Machine Learning, AI and Programming

Designing an Automated Question-Answering System - Part II

In this post we will look at the offline implementation architecture.

Assuming that, there are currently about a 100 manual agents, each serving somewhere around 60-80 customers (non-unique) a day, i.e. a total of about 8K customer queries each day for our agents. And each customer session has an average of 5 question-answer rounds including statements, greetings, contextual and personal questions. Thus on average we generate 40K client-agent response pairs each day, which comes to roughly around 12 million client queries in a year.

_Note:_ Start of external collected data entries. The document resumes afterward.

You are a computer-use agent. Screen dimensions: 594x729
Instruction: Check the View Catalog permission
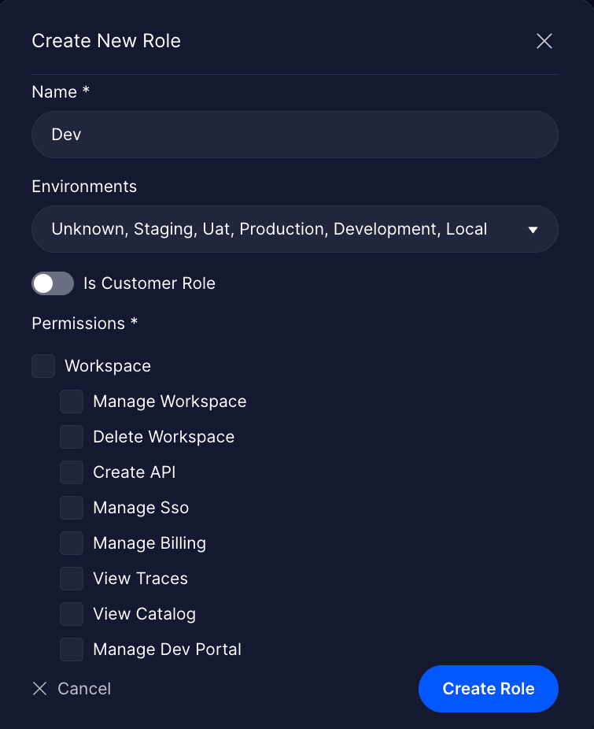pyautogui.click(x=72, y=614)

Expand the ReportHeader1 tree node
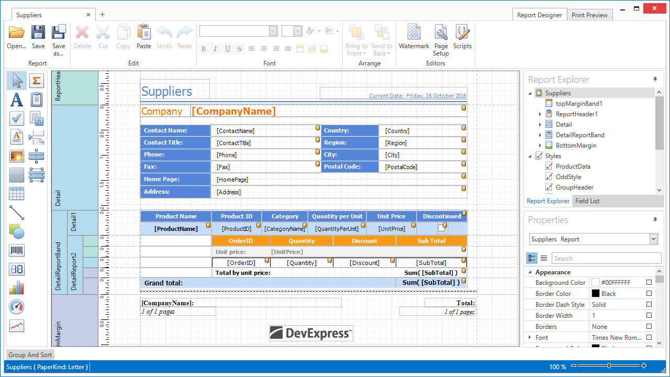click(x=540, y=114)
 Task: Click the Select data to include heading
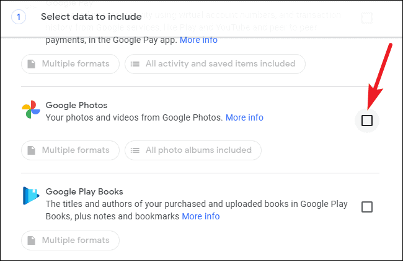tap(91, 17)
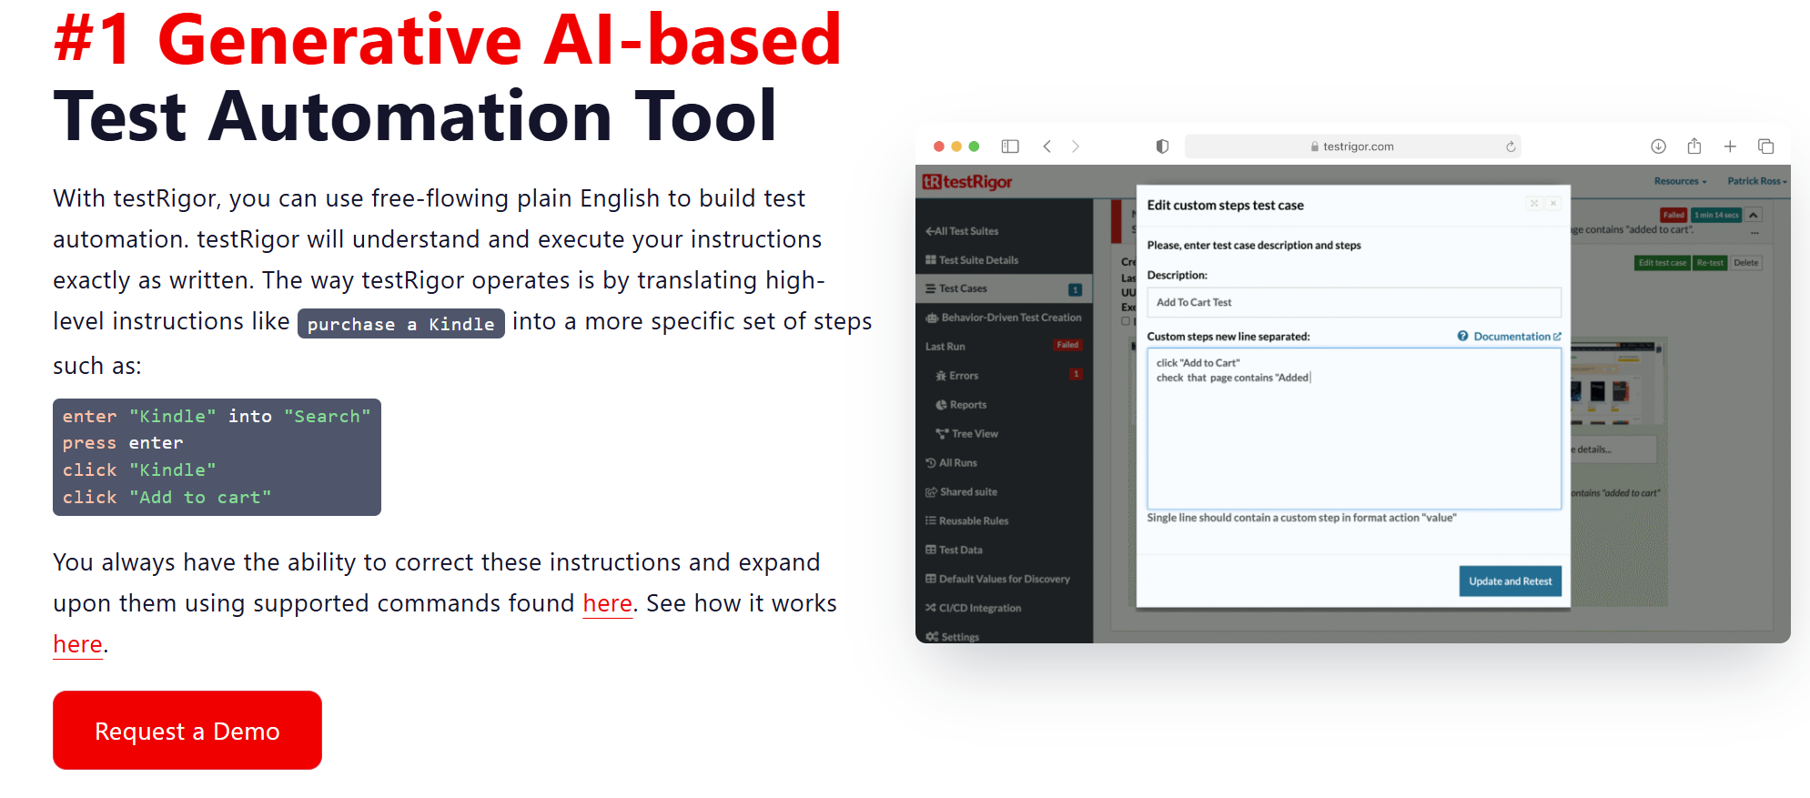Click the browser sidebar toggle icon
The height and width of the screenshot is (798, 1810).
tap(1010, 146)
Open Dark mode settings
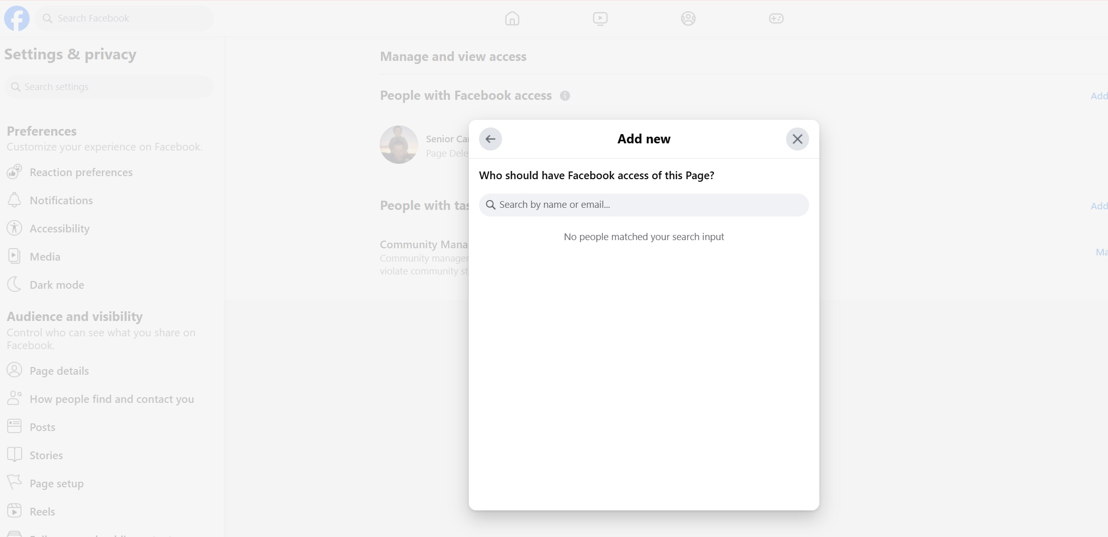Screen dimensions: 1108x537 point(57,285)
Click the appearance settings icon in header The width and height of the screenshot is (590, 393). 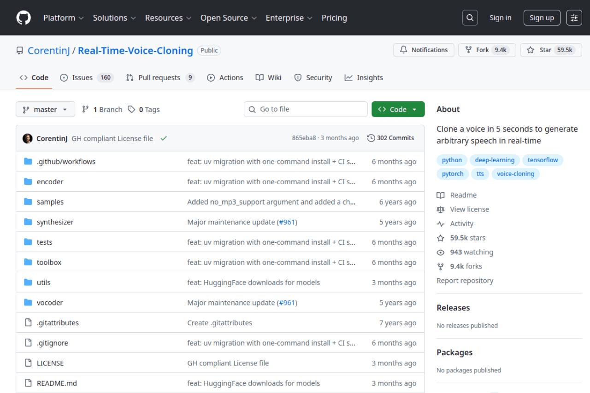tap(574, 18)
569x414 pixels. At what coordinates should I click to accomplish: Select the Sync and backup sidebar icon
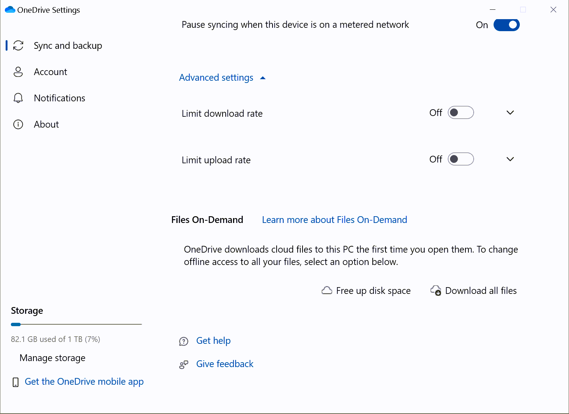[18, 45]
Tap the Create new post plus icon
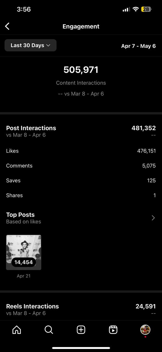 pos(81,330)
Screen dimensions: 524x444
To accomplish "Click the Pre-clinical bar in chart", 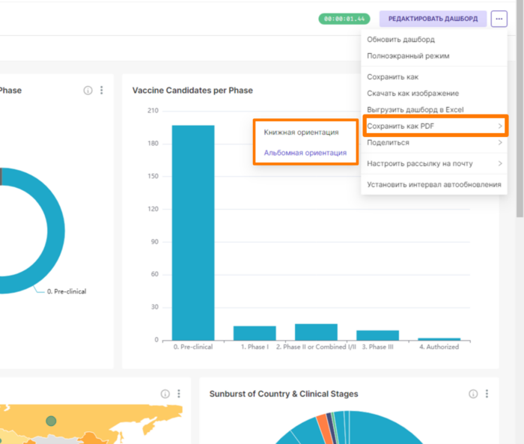I will (x=193, y=233).
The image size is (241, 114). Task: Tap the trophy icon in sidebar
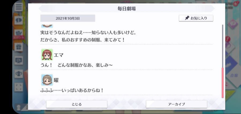(18, 74)
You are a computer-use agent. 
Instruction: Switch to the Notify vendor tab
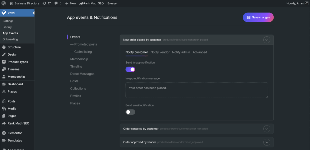click(x=160, y=52)
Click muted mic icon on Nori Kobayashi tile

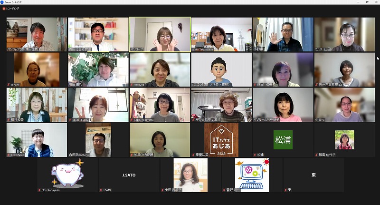pos(39,190)
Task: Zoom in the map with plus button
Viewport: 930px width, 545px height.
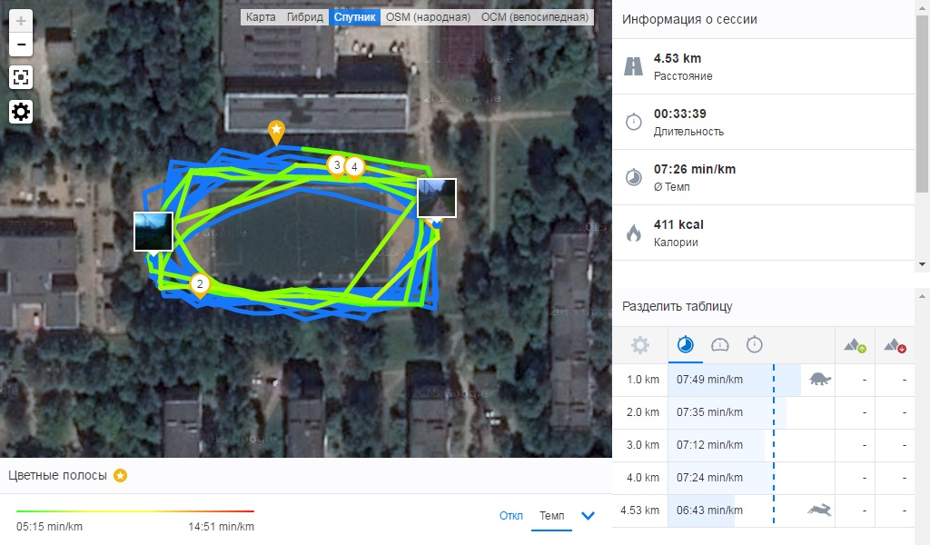Action: point(21,22)

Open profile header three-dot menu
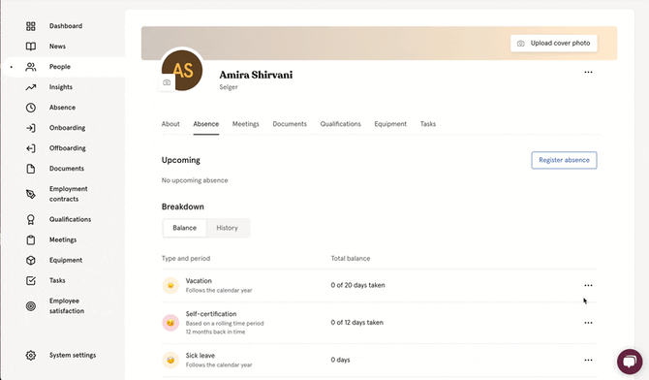tap(588, 72)
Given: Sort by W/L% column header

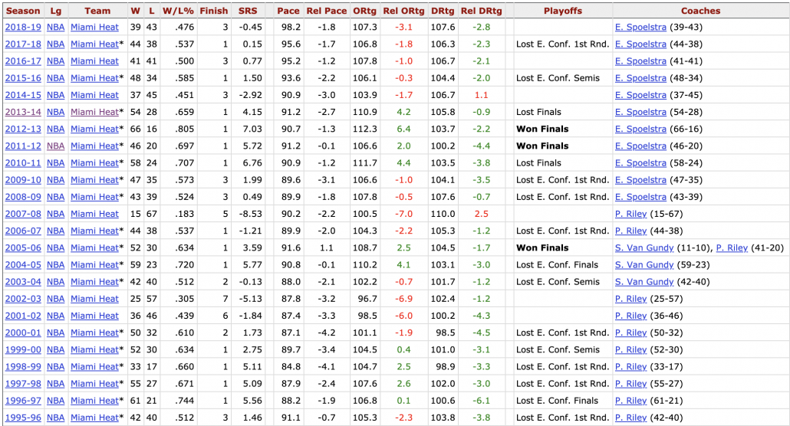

We have around 2 years worth of historical data, i.e. 24 million questions.

Roughly around 40% of this data are actual questions (i.e. not statements or greetings etc. We have a question-statement detector whose details I will not go into in this post), thus around 10 million questions to be clustered on a 4-core linux machine with 32 GB RAM and 500 GB of disk space. Assuming that each question is on average 50 characters long, i.e. 50 bytes, then 10 million questions would take up approximately 0.5 GB of RAM, which can easily fit on our machine even if we read all the questions in memory.

Now, lets see what are the possible ways the questions can be represented. One of them is in plain string format. But this will not be much useful while working with standard clustering algorithms such as K-Means. We need to find vector representations for questions. Few common options for representing a question as a vector are :

TF-IDF representation is highly sparse. Assuming that the vocabulary size is 50k, then representing 10 million questions, would require 4 TB RAM for a dense matrix (assuming that each TF-IDF value is 8 bytes long). This is huge and would never fit on our machines. Luckily the sklearn implementation of TF-IDF returns a "csr_matrix" object which is a sparse matrix, i.e. only non-zero TF-IDF values are stored.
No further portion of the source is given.